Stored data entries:
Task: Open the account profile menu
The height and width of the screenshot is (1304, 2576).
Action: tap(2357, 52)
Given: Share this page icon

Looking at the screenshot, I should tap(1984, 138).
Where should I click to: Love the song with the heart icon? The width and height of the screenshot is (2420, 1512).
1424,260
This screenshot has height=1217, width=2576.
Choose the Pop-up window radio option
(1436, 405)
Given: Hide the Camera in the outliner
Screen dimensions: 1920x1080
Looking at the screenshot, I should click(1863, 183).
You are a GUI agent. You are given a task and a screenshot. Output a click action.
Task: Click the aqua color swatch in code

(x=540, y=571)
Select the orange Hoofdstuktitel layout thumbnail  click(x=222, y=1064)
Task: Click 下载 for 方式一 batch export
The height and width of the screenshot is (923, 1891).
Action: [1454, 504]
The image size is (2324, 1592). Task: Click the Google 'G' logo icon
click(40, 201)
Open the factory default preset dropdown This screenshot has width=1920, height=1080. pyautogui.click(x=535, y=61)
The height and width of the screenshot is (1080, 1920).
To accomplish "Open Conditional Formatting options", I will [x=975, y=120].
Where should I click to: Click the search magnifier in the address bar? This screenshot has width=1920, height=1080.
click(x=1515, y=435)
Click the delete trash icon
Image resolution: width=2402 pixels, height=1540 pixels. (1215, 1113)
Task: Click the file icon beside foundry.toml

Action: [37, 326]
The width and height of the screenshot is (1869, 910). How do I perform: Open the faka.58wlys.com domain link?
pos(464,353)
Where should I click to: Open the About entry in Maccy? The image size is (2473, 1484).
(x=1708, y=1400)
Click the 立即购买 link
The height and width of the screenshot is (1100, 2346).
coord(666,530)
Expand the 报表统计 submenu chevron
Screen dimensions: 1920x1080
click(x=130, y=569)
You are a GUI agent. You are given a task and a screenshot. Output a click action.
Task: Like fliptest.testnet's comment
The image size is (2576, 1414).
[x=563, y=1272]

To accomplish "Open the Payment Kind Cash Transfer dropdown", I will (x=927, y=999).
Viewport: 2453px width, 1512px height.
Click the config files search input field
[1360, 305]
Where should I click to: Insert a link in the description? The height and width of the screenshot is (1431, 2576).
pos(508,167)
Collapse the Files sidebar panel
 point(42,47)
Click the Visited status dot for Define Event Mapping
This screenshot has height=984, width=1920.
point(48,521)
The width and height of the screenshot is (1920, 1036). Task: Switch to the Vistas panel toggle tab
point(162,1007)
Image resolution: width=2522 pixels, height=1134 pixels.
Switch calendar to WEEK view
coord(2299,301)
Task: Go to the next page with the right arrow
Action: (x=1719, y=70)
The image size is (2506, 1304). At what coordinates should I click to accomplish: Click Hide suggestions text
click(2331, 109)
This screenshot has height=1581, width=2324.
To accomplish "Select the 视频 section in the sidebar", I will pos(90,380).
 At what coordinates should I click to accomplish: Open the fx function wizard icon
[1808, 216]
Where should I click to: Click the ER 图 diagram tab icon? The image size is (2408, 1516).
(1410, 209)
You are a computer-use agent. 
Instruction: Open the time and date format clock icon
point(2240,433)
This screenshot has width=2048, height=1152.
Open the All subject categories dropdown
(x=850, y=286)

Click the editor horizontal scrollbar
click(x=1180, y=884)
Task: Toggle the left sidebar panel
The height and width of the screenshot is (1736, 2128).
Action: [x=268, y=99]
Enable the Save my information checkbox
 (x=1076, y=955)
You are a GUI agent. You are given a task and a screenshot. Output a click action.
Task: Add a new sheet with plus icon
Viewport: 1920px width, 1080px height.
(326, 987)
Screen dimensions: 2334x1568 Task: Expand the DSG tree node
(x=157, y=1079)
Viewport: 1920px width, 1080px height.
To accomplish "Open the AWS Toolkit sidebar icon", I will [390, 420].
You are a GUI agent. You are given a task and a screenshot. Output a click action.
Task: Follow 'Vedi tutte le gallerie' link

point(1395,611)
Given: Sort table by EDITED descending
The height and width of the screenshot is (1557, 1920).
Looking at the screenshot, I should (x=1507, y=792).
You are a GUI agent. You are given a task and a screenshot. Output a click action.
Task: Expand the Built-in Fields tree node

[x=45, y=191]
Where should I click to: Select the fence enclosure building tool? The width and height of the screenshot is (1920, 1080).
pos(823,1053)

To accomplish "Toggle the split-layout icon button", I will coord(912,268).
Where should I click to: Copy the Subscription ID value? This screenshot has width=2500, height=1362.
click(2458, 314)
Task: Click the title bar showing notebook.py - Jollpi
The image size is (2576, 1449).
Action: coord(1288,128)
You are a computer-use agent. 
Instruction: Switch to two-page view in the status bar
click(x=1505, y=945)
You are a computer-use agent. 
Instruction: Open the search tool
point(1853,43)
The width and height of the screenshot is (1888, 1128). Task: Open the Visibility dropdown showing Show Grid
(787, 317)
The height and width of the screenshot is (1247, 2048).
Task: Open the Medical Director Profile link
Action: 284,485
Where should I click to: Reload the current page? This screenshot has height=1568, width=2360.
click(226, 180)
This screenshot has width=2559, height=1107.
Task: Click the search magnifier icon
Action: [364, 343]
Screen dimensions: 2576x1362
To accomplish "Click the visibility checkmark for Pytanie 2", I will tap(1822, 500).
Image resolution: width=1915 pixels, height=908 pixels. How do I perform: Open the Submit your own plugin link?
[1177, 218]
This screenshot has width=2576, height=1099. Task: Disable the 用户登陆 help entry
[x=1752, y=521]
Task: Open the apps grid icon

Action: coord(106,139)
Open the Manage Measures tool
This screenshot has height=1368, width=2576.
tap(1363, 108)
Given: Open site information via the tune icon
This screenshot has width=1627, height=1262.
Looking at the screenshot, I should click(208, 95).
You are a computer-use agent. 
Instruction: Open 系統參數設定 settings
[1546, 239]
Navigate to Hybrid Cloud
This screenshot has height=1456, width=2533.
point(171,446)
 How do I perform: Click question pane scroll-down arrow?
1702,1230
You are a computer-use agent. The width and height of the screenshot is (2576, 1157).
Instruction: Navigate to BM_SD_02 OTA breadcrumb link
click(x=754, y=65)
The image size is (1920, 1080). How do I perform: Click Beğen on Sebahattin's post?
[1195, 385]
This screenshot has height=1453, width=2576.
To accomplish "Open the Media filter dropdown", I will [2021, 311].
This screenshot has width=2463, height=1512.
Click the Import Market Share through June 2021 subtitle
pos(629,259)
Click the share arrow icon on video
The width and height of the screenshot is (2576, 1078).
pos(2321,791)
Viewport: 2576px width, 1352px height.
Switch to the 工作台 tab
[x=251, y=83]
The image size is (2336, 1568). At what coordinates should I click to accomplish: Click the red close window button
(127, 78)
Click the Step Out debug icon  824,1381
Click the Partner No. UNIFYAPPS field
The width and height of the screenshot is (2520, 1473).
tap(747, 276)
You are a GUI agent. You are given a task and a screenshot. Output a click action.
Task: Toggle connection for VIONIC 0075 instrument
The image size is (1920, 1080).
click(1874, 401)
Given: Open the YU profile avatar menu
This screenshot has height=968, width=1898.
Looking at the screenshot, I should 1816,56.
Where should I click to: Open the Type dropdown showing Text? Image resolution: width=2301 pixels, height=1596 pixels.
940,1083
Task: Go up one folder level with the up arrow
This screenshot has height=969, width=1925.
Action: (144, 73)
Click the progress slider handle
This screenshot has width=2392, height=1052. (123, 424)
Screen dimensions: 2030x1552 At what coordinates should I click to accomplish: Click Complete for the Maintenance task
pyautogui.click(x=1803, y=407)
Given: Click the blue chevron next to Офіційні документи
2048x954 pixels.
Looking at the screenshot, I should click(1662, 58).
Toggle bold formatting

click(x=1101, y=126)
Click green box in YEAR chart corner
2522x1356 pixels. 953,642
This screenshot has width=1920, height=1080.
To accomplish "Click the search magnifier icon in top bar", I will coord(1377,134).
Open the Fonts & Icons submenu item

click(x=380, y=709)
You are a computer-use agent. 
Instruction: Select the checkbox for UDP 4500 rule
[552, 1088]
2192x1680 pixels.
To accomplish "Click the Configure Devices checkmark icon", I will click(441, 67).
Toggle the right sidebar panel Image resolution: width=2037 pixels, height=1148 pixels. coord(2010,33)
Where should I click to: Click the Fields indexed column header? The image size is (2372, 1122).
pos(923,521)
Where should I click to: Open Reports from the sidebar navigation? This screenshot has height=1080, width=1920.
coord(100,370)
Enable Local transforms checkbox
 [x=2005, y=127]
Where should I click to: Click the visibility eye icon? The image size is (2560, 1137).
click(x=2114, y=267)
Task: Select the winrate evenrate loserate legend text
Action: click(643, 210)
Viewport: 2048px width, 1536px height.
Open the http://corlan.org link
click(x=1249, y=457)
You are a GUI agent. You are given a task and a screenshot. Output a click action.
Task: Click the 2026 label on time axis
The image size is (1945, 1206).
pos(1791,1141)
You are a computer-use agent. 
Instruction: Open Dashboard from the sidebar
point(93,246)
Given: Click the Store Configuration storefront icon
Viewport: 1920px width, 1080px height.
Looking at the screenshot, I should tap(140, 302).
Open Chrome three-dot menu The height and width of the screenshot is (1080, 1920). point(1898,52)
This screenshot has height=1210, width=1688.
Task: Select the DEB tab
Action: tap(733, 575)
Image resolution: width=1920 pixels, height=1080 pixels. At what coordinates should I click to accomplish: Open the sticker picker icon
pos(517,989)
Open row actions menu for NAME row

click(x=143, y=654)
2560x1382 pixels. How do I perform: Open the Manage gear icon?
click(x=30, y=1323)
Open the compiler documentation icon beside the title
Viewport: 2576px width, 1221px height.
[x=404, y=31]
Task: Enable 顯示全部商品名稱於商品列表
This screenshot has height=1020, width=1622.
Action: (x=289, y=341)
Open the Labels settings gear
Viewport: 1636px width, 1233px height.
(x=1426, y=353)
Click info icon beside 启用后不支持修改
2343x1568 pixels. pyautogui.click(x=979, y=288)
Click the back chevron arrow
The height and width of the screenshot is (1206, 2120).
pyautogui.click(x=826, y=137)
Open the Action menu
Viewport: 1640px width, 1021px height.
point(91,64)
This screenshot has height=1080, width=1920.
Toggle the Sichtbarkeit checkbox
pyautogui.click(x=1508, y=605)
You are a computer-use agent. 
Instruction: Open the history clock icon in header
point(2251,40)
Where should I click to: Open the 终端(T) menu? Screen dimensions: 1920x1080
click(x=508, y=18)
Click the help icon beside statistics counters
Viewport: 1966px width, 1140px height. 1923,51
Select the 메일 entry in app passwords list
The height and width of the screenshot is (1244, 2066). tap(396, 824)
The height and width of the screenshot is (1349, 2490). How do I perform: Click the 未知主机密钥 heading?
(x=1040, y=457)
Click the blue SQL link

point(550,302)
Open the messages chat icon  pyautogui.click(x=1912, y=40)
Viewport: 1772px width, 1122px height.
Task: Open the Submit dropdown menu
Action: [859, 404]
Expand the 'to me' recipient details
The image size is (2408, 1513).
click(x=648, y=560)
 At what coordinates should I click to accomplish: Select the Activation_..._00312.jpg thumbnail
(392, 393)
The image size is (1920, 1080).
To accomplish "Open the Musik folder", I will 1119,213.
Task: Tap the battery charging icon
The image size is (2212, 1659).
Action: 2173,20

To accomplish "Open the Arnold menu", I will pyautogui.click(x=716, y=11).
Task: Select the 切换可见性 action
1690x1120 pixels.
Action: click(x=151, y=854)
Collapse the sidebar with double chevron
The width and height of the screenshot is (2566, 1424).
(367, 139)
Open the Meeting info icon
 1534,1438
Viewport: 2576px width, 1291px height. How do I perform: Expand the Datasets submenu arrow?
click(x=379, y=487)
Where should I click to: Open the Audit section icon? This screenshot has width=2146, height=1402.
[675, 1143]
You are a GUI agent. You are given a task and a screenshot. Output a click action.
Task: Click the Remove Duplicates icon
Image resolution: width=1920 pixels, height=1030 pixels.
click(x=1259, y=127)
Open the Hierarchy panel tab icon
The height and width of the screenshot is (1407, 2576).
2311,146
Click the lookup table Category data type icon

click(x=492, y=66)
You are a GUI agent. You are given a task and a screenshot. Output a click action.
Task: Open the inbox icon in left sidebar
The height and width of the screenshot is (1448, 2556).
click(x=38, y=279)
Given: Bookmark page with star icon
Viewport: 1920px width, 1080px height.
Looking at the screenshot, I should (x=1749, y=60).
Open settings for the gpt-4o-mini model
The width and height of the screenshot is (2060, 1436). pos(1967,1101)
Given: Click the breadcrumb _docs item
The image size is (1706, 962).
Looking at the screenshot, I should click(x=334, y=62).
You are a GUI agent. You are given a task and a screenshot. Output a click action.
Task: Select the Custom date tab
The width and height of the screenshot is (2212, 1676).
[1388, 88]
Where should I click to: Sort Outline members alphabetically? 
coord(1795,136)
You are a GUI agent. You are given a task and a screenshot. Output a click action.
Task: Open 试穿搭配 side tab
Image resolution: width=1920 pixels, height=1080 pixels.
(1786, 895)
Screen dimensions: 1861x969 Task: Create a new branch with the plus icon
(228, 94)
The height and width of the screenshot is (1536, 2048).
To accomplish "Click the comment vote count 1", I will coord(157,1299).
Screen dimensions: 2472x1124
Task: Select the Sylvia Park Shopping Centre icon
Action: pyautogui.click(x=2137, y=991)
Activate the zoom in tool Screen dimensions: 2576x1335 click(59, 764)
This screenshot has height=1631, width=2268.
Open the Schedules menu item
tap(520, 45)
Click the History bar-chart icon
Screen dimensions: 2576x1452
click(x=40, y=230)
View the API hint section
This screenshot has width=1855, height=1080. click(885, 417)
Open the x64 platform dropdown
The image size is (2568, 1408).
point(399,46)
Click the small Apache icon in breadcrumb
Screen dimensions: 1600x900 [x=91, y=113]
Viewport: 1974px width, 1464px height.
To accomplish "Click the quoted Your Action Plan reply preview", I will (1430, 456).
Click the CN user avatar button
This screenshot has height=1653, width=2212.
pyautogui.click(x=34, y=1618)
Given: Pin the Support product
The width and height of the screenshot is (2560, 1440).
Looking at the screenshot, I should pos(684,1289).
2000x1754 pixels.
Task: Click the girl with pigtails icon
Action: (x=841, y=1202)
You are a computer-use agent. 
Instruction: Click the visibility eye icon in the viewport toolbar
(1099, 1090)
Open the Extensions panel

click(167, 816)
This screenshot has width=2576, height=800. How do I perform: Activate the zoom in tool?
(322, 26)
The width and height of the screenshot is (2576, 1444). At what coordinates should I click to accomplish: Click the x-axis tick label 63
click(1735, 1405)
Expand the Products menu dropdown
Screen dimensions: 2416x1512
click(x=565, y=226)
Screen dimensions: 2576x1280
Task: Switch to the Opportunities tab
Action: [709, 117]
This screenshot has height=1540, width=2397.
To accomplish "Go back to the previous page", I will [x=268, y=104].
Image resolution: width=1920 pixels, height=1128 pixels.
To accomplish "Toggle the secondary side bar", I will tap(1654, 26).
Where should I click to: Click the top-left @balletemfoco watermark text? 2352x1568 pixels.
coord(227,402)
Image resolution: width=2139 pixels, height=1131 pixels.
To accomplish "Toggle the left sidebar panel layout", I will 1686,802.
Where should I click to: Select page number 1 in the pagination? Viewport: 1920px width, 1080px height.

What is expected: Lines containing the word "folder": copy every one of them from the records above.

Answer section:
Task: Go up one folder level with the up arrow
To accomplish "Open the Musik folder", I will 1119,213.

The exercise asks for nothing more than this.